Cardiff Castle, Glamorgan
~ History ~
51 ~ The resolute native Silures tribe is finally defeated by determined Roman legions after several years of continued warfare.
By the end of the decade the Roman's have built a fort andnaval base to control this hard fought key strategic position. Over the next four hundred years it defences are rebuilt and strengthened to counter the growing threat both native and from across the sea.
1081 ~ The Norman invaders establish a castle at Cardiff, using much of the stone from the ancient Roman fortifications.
1093 ~ The Norman Robert Fritzhamon is established as Earl of Gloucester and Lord of Glamorgan. Over the next thirty years the Norman's grip on South Wales is strengthened as each of the native Welsh kingdom's are either destroyed or brought under their control.
1126 ~ Robert Curthose, King Henry I’s brother, is imprisoned in Cardiff Castle for eight years
1135 ~ Following a serious Welsh uprising against their Norman overlords the keep at Cardiff is rebuilt in stone by Robert the Consul. It's defences are further strengthened by the addition of a moat surrounding the high motte and stone walls.
1158 ~ The Welsh leader Ifor Bach leads his men under cover of night, crossing the moat and scaling the high walls. The Earl, his wife and their infant son are abducted until their ransom demands for the return of their lands are returned to them.
1217 ~ The de Clare family begin a 100-year ownership of Cardiff Castle and make many defensive improvements.

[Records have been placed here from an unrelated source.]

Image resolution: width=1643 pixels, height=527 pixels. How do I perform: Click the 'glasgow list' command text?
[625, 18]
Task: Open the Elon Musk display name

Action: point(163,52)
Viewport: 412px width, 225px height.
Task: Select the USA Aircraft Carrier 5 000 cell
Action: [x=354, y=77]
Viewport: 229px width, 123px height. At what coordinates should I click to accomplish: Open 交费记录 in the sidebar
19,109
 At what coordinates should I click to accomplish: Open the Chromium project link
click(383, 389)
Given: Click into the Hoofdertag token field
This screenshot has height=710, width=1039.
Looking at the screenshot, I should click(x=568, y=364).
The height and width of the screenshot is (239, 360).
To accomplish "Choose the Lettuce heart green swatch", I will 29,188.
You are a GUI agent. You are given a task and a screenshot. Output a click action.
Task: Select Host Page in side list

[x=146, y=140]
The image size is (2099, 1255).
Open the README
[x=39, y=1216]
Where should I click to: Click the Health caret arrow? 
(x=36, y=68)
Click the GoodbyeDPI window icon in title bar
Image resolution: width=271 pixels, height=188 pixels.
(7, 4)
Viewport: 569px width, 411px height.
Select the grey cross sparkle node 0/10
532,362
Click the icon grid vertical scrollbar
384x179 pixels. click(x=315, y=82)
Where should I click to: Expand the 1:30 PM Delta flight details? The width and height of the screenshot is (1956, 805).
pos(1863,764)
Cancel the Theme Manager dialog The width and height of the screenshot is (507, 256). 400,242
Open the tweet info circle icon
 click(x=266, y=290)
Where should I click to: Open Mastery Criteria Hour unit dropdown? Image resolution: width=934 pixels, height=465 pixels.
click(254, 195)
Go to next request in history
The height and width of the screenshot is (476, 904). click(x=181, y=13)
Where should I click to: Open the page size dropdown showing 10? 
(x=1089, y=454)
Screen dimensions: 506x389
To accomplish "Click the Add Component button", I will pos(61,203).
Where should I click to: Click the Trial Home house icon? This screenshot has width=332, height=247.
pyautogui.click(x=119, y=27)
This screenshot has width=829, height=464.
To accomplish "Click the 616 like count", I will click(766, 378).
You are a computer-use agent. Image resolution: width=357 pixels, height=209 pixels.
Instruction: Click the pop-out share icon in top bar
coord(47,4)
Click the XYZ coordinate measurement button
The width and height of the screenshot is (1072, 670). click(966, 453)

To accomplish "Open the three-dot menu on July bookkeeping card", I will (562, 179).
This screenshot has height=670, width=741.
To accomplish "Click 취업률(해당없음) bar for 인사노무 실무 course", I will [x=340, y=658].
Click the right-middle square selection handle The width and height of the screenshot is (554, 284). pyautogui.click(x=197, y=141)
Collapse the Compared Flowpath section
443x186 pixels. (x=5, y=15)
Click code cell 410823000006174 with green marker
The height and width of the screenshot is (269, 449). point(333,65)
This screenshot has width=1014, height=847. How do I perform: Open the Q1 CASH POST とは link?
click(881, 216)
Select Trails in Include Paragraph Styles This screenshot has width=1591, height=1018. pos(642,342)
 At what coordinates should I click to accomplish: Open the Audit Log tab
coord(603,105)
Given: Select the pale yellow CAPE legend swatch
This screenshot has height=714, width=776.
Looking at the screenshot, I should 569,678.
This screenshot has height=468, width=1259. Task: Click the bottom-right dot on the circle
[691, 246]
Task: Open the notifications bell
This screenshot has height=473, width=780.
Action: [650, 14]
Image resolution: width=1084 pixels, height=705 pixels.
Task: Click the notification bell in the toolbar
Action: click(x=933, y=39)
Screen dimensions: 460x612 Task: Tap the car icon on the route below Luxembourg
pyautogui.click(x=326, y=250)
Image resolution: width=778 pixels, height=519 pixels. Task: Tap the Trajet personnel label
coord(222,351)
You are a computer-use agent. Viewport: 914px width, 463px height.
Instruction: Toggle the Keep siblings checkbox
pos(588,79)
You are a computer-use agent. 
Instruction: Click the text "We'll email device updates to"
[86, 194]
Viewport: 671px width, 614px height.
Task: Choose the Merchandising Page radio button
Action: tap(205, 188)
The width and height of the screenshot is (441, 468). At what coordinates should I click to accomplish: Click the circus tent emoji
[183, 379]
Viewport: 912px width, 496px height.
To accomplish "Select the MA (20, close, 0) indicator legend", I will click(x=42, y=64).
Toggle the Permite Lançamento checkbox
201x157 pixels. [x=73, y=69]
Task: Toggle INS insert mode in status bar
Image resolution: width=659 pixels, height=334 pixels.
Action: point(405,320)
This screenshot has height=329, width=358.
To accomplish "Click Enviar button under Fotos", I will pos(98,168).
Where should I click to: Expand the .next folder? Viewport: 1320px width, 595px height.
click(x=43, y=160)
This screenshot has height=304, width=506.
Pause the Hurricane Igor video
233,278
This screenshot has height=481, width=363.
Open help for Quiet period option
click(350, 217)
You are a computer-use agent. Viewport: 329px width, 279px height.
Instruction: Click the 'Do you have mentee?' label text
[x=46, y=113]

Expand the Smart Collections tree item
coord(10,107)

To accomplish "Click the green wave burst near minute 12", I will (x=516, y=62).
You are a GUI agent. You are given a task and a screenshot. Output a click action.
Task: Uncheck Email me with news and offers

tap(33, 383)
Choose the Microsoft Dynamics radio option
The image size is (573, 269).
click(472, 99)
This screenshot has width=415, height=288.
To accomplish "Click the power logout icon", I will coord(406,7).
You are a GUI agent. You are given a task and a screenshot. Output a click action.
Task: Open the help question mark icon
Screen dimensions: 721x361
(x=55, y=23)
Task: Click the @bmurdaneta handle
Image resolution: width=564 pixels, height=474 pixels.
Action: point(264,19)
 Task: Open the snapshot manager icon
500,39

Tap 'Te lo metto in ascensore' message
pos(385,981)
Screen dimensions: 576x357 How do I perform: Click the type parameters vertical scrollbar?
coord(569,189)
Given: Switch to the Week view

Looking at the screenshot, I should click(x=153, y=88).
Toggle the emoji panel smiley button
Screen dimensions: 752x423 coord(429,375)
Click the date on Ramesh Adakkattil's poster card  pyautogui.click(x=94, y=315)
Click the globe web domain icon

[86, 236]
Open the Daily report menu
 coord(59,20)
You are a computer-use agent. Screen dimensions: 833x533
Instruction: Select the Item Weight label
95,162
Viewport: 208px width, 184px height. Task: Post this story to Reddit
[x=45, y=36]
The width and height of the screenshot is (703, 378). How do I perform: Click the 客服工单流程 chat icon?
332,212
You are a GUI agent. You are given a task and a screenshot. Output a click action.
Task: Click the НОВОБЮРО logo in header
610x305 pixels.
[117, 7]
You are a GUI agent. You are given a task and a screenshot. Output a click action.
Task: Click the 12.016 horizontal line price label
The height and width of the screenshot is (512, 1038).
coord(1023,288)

1314 ~ The Despenser dynasty begin a 100-year ownership of Cardiff Castle.
1316 ~ Cardiff Castle and the town are devastated by the Welsh rebel Llywelyn Bren.
1318 ~ Llywelyn Bren is captured and executed at Cardiff Castle on orders of Hugh Despenser.
1321 ~ Rebel barons attack all Despenser castles, including Cardiff Castle.
1404 ~ Owain Glyndwr's rebellion reaches Cardiff. The town is destroyed and castle severely damaged.
1420's ~ The castle is repaired by Richard Beauchamp, Earl of Warwick. A more comfortable residence is made of the ancient fortress.
1449 ~ The Castle passes to Richard Neville – “Warwick the Kingmaker”.
1485 ~ Cardiff Castle passes from King Richard III to King Henry VII.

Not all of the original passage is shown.